Today, two years later, the situation is much different. Photo editors can use this simple formula to help illustrate their site with news photos:

Flickr + Creative Commons = Photos you can use

Flickr is the photo web site owned by Yahoo.com. Anyone can get space on Flickr, and uploading photos — lots and lots of photos — is relatively easy. Many people have taken advantage of Flickr to store their photos and share them with friends.

And a lot of those people have placed their photos under a Creative Commons agreement. Creative Commons is the idea that the creator or originator of a copyrightable work can automatically license that work for non-commercial use.

How can you find these photos on Flickr that have been licensed under a Creative Commons agreement? That is the easy part. You simply go to the advanced search function of Flickr and along with your search terms, click on the box next to Creative Commons. Some topics may not yield much, but if you are creative and expansive, chances are you will find something that you can use.

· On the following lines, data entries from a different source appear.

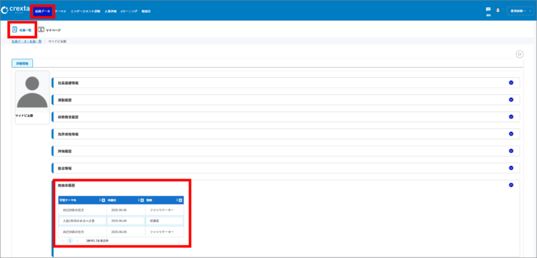Click the crexta logo
537x258 pixels.
[15, 10]
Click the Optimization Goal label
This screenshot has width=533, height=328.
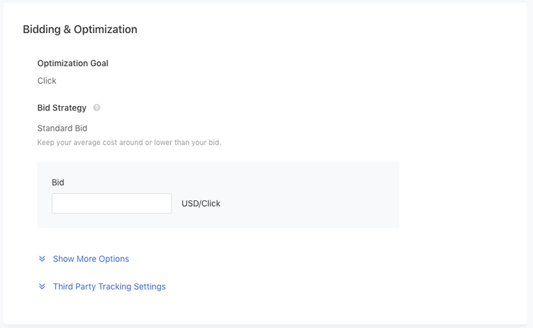coord(73,63)
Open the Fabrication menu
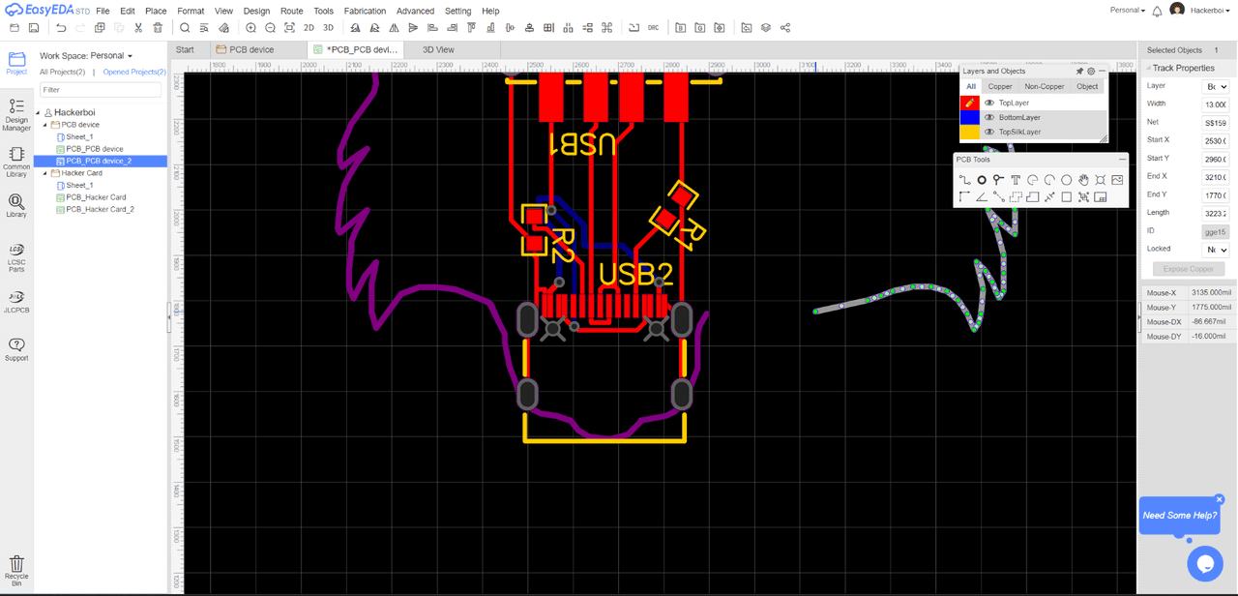The image size is (1238, 596). (365, 11)
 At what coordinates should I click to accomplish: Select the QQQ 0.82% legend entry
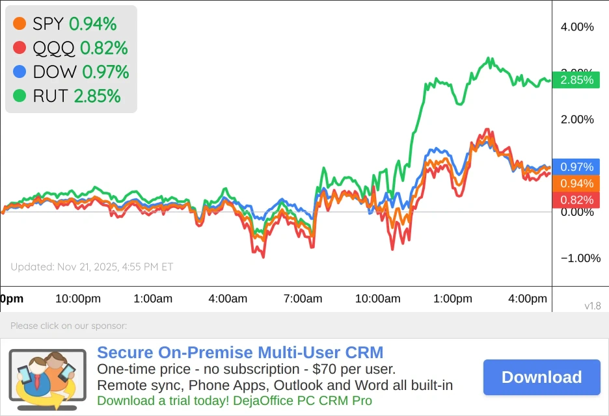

For instance, on the day that I am writing this (Christmas Day, 2006), the big news story is that James Brown, one of the greats of rock ‘n roll music, has died. As an individual running a news web site — or as a student running a news web site — I probably would not have any pictures of James Brown that I could use if I wanted to post something about him.

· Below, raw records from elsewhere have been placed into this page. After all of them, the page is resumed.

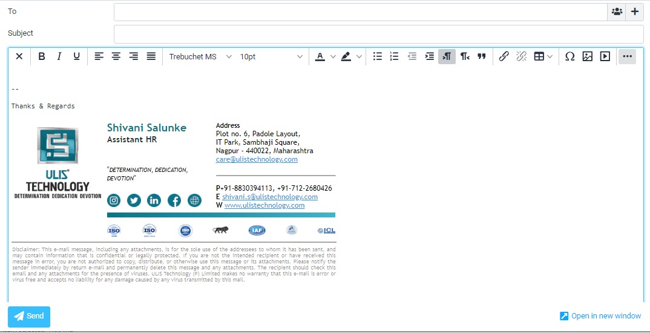Increase paragraph indent

coord(430,56)
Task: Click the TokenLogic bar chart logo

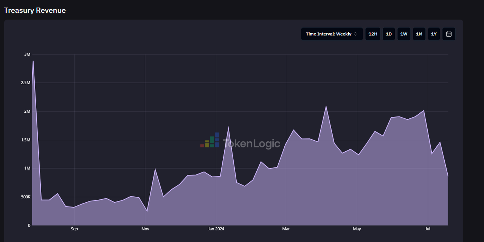Action: pyautogui.click(x=210, y=140)
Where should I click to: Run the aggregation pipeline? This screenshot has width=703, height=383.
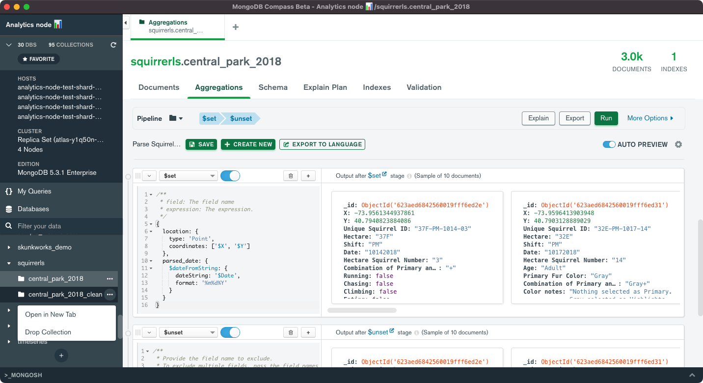(x=606, y=118)
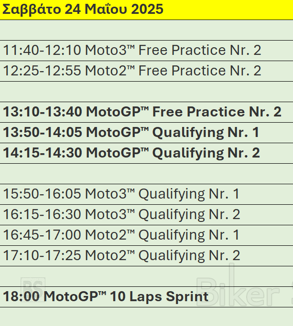Select the 16:45-17:00 Moto2 Qualifying Nr. 1 row

click(x=146, y=235)
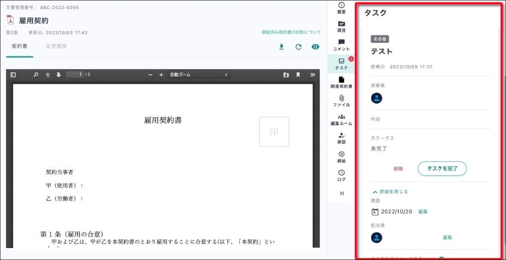Open the 自動ズーム zoom dropdown

point(199,75)
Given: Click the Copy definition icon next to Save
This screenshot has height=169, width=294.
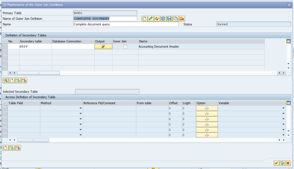Looking at the screenshot, I should point(176,19).
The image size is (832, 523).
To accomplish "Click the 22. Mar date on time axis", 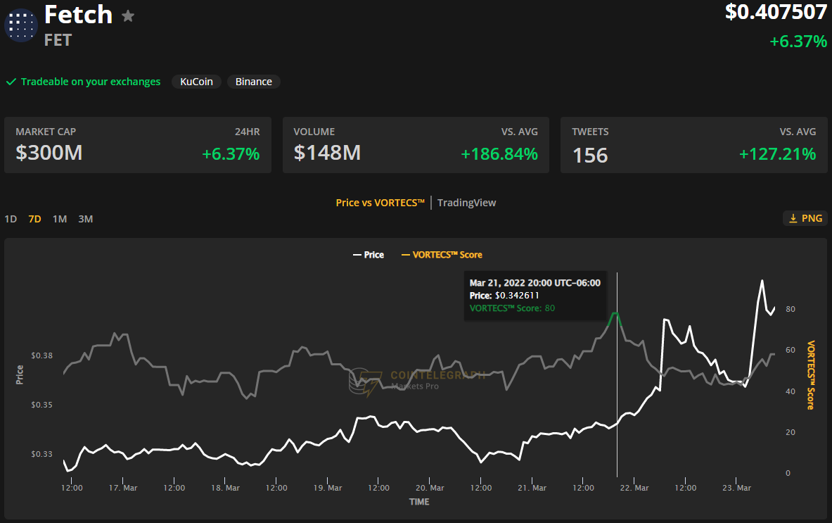I will pyautogui.click(x=636, y=488).
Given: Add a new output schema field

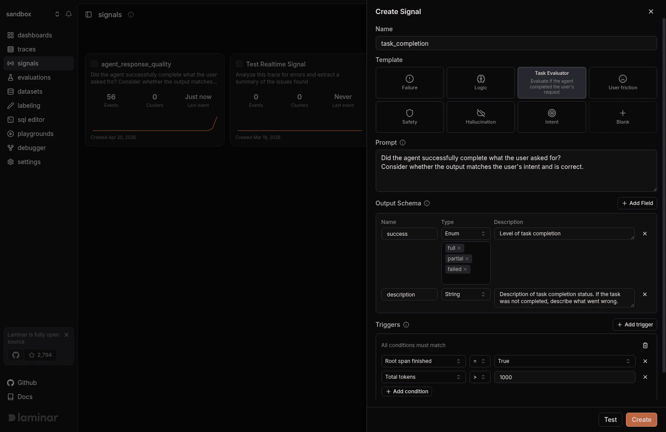Looking at the screenshot, I should pos(637,203).
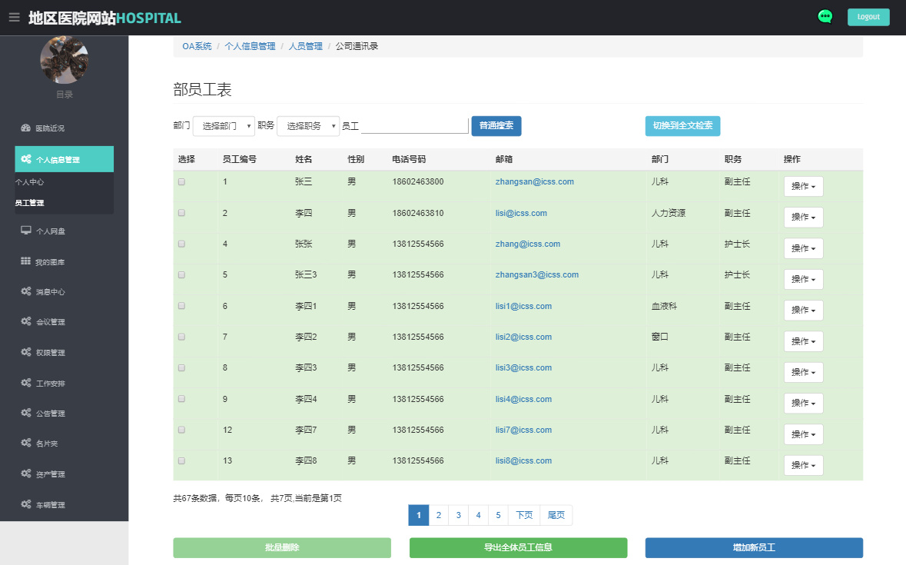Select 个人中心 in the sidebar submenu
906x565 pixels.
[x=29, y=182]
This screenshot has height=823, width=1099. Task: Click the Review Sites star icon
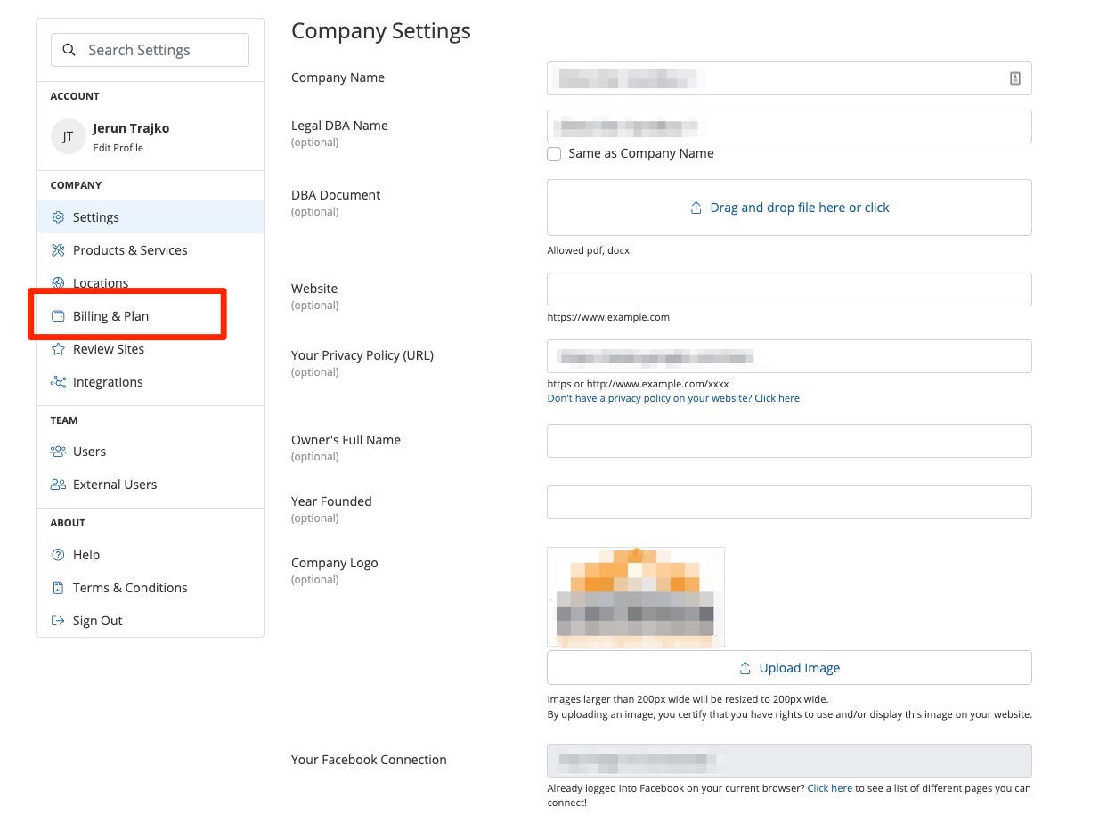click(58, 349)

When I searched through Flickr for “James Brown” and used the Creative Commons filter, I came up with more than 1,000 that people had decided to share. Not all of those photos were good, or even usable. But my search turned up an excellent set of photos by someone who identifies himself as ShanghaiStreets, who took photos of a concert that Brown gave in Shanghai in February. The content of these photos was excellent, and the photographer has posted technically high quality images, so getting the photo itself and working with it was easy enough.

It’s not a bad idea to get in touch with the photographer to let him or her know that you are using the photograph and to ask how that person wants to be credited (something I did in this case).

Mark Glaser, once a regular contributor to the Online Journalism Review and who now runs the web log MediaShift, has an excellent article about using Flickr for this purpose. Anyone who wants to use this method and understand the ideas behind it should take a close look at this article.

I plan to require this article for my JEM 422 (Managing News Web Sites) class in the spring, and we will be spending some time on the proper way to extract and use photographs obtained by this method. If you think photos are important to the presentation of news and information (and you’re right — they are), this is an excellent resource that, if used carefully, can add immeasurably to your site.

Remember the word “carefully.”

Not everything that everyone puts on Flickr is on the up and up. Photos can be stolen or faked, and a photo editor who is not cautious can be easily fooled. Here are some precautionary steps:

  • Get in touch with the photographer. If there is any doubt,ask about the photograph, where and when it was taken and under what circumstances. People who post photos on Flickr often do not include a lot of information.
  • Look at other work the photographer has put on Flickr.
  • Sometimes photos will contain restricted material. In that case, don’t use them. In looking for the James Brown photo, I found that someone had posted a photograph of James Brown on a television set. That one — besides the fact that it was a bad image — was off limits.
  • And when in doubt, don’t use it. Better to forego the photo than to get into trouble or violate someone else’s right to control their work.

Check out Amy Gahran’s post on Poynter’s E-Media Tidbits about protecting yourself when using photos from Flickr. This will also be required reading for my students.